En los sistemas autoritarios, en los cuales el Estado controla todos los flujos de información, suelen ser muy populares las teorías de la conspiración. La razón es muy simple: hay una profunda desconfianza hacia todo lo que hace o dice el Estado y las teorías de maquinaciones ocultas y sofisticadas suelen ser más satisfactorias para buena parte de la población que las versiones oficiales. Y este ha sido el caso de México en las últimas décadas.
El sistema autoritario que se instaló en el país luego de la Revolución Mexicana permitió el auge del llamado sospechosismo, término patentado por Santiago Creel. Así, ante casi cualquier acontecimiento que afectara la vida pública, surgían siempre teorías conspiratorias: desde la muerte de Álvaro Obregón y el famoso “cállese usted” cuando alguien preguntaba quién lo había mandado matar, en obvia referencia a la autoría intelectual de Plutarco Elías Calles, hasta el secuestro de Diego Fernández de Cevallos, pasando por los asesinatos de Luis Donaldo Colosio o de José Francisco Ruiz Massieu, el surgimiento del EZLN o la victoria del PAN en las elecciones presidenciales de 2000.
Ciertamente, lo anterior no significa que las teorías de la conspiración no sean nunca válidas. Es muy probable que, en efecto, en algunos casos se haya dado alguna maquinación desde el poder para lograr un fin determinado. Sin embargo, la popularidad de este tipo de explicaciones ha acabado por convertirse en una costumbre que simplemente deja de lado cualquier tipo de análisis probatorio.
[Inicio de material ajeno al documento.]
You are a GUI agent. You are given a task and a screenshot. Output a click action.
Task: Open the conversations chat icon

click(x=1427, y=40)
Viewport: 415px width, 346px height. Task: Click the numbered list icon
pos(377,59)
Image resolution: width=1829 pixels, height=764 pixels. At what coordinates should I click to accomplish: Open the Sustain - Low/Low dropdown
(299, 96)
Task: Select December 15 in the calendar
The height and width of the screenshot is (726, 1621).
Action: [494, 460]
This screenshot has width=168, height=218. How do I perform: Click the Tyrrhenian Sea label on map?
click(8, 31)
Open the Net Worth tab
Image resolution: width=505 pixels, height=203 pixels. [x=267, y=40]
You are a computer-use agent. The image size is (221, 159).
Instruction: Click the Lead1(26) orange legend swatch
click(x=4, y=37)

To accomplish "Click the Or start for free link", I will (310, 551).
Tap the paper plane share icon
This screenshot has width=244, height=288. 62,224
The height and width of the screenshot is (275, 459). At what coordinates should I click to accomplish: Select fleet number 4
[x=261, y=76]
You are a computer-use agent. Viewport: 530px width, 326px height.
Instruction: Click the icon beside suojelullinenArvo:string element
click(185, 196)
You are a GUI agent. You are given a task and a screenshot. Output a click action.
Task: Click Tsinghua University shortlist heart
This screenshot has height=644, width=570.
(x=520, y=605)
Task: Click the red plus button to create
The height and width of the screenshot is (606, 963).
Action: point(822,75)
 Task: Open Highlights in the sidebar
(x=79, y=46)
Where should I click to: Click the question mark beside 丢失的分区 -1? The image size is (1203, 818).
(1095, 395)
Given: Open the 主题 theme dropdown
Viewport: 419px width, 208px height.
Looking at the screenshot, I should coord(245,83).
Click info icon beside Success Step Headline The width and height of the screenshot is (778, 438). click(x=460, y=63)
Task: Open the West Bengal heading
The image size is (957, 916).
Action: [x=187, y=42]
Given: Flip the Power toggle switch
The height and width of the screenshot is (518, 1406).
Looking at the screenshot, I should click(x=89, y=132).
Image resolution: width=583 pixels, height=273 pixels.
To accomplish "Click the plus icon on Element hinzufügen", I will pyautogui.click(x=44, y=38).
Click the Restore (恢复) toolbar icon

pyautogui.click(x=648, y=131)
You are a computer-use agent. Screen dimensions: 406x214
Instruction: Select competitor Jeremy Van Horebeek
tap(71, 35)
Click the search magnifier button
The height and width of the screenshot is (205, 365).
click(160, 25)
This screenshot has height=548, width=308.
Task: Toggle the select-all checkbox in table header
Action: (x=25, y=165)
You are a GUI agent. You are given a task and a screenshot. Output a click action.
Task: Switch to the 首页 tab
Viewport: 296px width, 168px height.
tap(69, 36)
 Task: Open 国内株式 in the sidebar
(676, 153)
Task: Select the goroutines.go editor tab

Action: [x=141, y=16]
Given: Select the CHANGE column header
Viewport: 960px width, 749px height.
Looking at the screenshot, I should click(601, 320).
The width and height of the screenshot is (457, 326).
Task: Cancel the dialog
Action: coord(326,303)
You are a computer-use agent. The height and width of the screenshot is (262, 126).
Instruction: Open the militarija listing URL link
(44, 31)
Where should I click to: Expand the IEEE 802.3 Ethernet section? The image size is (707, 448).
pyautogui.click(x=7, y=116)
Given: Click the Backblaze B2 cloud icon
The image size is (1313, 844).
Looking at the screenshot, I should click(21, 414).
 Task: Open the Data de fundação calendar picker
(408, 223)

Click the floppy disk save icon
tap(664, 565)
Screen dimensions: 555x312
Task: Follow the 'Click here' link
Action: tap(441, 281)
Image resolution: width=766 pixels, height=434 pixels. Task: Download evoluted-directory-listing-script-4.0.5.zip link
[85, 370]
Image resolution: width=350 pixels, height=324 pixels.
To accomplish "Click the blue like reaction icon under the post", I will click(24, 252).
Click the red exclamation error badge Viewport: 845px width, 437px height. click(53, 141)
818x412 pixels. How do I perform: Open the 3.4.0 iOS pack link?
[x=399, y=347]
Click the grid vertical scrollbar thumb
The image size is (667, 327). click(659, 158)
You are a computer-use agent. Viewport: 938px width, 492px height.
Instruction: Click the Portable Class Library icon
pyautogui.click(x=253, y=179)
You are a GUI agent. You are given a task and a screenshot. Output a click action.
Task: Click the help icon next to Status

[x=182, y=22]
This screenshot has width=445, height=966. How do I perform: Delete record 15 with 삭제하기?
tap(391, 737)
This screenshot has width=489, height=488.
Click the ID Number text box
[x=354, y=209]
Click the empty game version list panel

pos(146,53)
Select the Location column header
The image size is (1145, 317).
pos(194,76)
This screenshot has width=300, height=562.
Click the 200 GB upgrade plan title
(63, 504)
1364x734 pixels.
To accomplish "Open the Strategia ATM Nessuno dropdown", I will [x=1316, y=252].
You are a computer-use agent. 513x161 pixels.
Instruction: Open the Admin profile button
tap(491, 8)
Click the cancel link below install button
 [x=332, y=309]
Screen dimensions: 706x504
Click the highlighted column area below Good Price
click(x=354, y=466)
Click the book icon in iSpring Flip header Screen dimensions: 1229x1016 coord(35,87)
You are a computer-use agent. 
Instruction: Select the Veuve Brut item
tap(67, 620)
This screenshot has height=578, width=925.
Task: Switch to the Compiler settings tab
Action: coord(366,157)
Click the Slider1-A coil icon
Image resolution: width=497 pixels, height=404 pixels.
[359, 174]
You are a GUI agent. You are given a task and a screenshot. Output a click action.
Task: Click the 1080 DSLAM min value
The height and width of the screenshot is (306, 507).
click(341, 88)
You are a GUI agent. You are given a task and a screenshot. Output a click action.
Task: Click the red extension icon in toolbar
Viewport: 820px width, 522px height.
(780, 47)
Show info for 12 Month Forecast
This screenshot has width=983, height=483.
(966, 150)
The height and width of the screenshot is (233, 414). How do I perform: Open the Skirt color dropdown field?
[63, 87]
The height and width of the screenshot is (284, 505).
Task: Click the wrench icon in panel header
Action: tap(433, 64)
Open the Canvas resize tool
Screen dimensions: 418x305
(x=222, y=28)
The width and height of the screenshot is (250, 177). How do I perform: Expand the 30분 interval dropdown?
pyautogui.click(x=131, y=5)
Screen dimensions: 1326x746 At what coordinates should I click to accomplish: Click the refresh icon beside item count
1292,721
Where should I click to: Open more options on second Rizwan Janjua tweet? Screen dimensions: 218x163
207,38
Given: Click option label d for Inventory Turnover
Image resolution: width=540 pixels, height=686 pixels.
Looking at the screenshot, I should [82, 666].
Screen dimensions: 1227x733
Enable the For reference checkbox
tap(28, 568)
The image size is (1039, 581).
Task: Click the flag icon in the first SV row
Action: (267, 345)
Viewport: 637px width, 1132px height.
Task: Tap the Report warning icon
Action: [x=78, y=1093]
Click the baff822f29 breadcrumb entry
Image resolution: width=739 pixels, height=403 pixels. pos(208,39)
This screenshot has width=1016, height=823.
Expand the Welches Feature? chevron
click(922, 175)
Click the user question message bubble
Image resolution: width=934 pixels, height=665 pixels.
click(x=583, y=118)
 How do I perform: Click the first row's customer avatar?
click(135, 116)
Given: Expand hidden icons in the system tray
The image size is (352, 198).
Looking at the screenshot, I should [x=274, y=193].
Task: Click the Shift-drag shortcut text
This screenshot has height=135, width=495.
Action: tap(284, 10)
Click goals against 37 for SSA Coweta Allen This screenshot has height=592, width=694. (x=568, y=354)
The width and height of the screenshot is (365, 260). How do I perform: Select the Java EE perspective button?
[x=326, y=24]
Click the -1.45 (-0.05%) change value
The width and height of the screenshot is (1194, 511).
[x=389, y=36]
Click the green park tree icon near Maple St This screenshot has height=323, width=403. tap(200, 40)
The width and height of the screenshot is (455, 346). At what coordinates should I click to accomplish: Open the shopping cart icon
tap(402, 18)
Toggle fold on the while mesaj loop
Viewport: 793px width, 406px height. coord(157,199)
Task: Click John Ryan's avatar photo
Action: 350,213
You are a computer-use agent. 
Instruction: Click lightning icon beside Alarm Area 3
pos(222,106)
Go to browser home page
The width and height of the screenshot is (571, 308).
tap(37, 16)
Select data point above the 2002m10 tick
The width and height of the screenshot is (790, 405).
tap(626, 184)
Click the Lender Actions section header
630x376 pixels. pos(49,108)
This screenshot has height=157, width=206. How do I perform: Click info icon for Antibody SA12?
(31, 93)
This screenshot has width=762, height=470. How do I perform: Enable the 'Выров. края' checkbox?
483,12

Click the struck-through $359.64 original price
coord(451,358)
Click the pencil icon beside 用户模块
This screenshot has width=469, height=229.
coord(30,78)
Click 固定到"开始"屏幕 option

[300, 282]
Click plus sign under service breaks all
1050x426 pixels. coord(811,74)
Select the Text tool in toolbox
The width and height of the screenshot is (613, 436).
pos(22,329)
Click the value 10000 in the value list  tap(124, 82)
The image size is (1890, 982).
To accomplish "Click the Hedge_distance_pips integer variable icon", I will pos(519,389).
Además, la propia lógica de estas teorías impide la valoración de cualquier evidencia.
De hecho, cualquier prueba que apoye la versión oficial de un hecho es vista como una comprobación de la teoría: es tan claro que hay una maquinación que el gobierno ya fabricó las pruebas para apoyar su versión, se dice.
“Pues, ¿qué esperabas?, ¿que dejaran evidencia de su conspiración?”, se afirma. “Pues, si no son estúpidos’”, se insiste. Obviamente, frente a este tipo de argumentación el gobierno mexicano —de hecho, cualquier gobierno— no tiene ninguna escapatoria.
Las teorías de la conspiración han encontrado campo fértil para desarrollarse en los últimos años en el contexto de la guerra contra el narcotráfico. Hay incluso quienes afirman, como George Friedman, presidente de la prestigiada firma de análisis estratégico Straffor, que la guerra contra las drogas de Calderón es sólo una “pantalla” y que la ineficiencia en el combate al narco es producto de una política racional para que el país pueda recibir los beneficios económicos que deja el tráfico de drogas.